- Try it -
Begin at the line that contains "The width and" and repeat every line from there to the end of the records below, inclusive, without adding any other line.

——————————

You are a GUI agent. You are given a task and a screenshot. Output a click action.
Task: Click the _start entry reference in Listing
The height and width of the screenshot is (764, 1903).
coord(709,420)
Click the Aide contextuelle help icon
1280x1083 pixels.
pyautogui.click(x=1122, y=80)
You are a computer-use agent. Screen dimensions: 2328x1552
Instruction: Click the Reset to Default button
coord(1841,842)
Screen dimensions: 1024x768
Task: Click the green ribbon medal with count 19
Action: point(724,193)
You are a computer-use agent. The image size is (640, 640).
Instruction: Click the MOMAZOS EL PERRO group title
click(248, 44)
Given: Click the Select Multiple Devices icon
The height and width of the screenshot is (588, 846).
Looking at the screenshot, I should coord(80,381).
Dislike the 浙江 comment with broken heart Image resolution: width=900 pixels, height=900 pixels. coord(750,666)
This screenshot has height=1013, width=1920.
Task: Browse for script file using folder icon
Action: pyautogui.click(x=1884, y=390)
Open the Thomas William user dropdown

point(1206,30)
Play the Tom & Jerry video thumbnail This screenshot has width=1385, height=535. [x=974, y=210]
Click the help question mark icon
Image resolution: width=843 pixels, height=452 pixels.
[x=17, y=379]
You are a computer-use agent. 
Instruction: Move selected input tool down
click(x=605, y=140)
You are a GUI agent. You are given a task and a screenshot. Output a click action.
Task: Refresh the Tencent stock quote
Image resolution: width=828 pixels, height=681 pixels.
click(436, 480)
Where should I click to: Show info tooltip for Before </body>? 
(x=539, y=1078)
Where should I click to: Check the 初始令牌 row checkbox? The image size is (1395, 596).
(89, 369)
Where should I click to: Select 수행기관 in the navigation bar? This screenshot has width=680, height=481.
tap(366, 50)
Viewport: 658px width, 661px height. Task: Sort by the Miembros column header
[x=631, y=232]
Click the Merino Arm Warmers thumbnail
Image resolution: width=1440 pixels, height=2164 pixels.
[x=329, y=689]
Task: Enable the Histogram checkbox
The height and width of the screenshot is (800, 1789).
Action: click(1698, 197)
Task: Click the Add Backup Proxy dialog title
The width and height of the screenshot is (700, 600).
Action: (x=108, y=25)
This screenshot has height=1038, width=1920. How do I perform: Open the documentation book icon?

——————————

- Answer -
The width and height of the screenshot is (700, 600).
Action: (x=108, y=25)
This screenshot has height=1038, width=1920. How do I perform: Open the documentation book icon?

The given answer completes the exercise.